Treść zadania A » Wymień wszystkie sposoby, w jakie według wywiadu o inicjatywie Lab Rescue pomagają jej zaangażowane osoby.
Treść zadania B » Napisz dalszy ciąg wywiadu o inicjatywie Lab Rescue, zaczynając zaraz po jego ostatnim zdaniu.

Koniec z pieskim życiem - rozmowa z Zofią Pawelską, autorką inicjatywy Lab Rescue

Ludzie katują i zabijają zwierzęta, a dostają kilka miesięcy w zawieszeniu lub kilkaset złotych grzywny. Sprawy są bagatelizowane – mówi Zofia Pawelska, autorka inicjatywy Lab Rescue.

Publikacja: 17.08.2020 20:16

Koniec z pieskim życiem - rozmowa z Zofią Pawelską, autorką inicjatywy Lab Rescue

Foto: Adobe Stock

Jest pani autorką inicjatywy Lab Rescue, powstałej w 2016 r. w celu ratowania życia zwierząt laboratoryjnych. Jak ocenia pani te cztery lata działalności?

Zofia Pawelska: Był to intensywny czas, gdyż liczba zwierząt, które udało nam się uratować, przerosła nasze oczekiwania. Nigdy nie sądziłam, że tak szybko dobijemy do 2427 uratowanych! Równie budująca i zachęcająca do działania jest liczba osób, które zaangażowały się, aby nam pomóc, poświęcając swój czas i pomagając nam organizacyjnie i wspierając karmą i darami. Niezmiernie mnie cieszy także rosnąca liczba laboratoriów, które zgłaszają się do nas, by nawiązać współpracę. To znak, że zmienia się podejście ich pracowników do zwierząt. Niestety, wiele osób wciąż postrzega zwierzęta laboratoryjne jako „część wyposażenia" laboratorium. Myślę, że nasza inicjatywa pokazuje, że warto spojrzeć na nie jako na istoty, które zasługują na lepsze życie. Mówię o poprawie warunków dobrostanowych zwierząt laboratoryjnych oraz o zmniejszeniu ich liczby.

Czy w planach jest przekształcenie inicjatywy w fundację, co umożliwiłoby pozyskiwanie dodatkowych funduszy?

Dane wejściowe »

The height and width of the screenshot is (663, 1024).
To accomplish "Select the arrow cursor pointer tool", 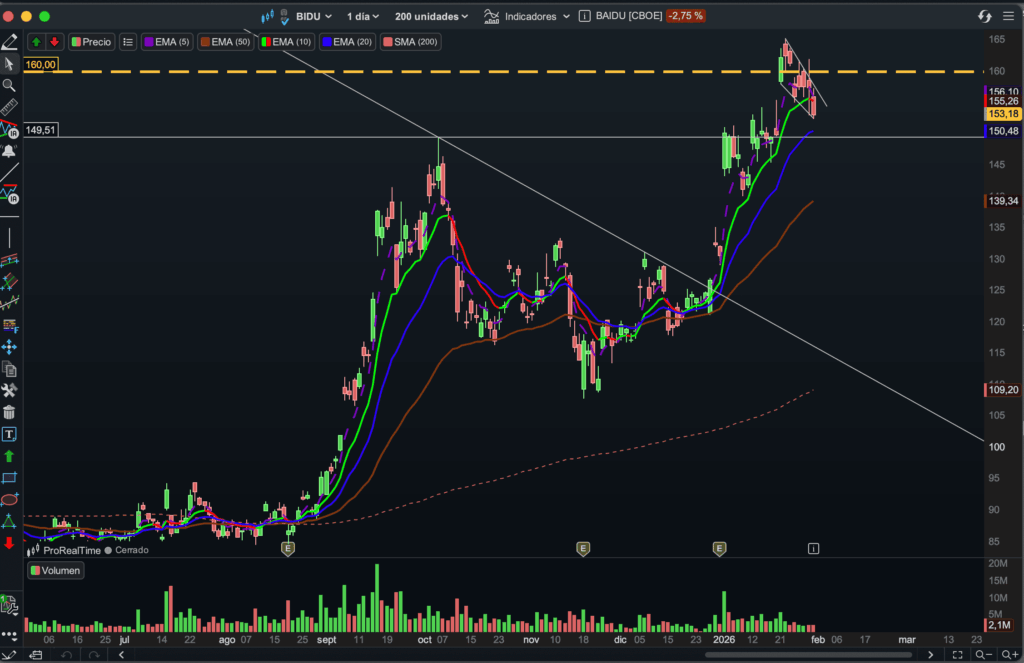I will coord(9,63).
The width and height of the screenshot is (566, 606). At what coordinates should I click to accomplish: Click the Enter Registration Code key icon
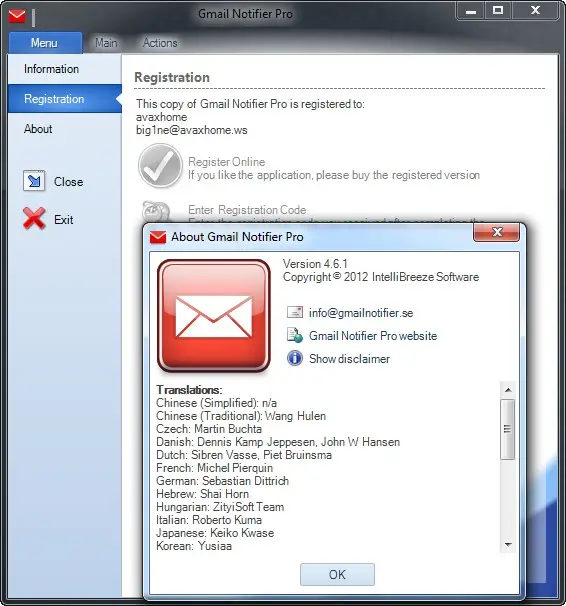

Oczekiwana odpowiedź A »
- poświęcają swój czas
- pomagają organizacyjnie
- wspierają karmą i darami

Oczekiwana odpowiedź B »
Przez kilka lat działaliśmy jako oddolna inicjatywa, ale teraz już czekamy na odpowiedź z Krajowego Rejestru Sądowego i mam nadzieję, że już niedługo zostaniemy oficjalnie fundacją. Otworzy nam to pole do nawiązywania szerszych, bardzo potrzebnych kontaktów.

Głównymi aktami prawnymi poświęconymi ochronie zwierząt w Polsce są ustawa o ochronie zwierząt z 2002 r. oraz ustawa o ochronie zwierząt wykorzystywanych do celów naukowych lub edukacyjnych z 2015 r. Jak ocenia pani zawarte w nich uregulowania?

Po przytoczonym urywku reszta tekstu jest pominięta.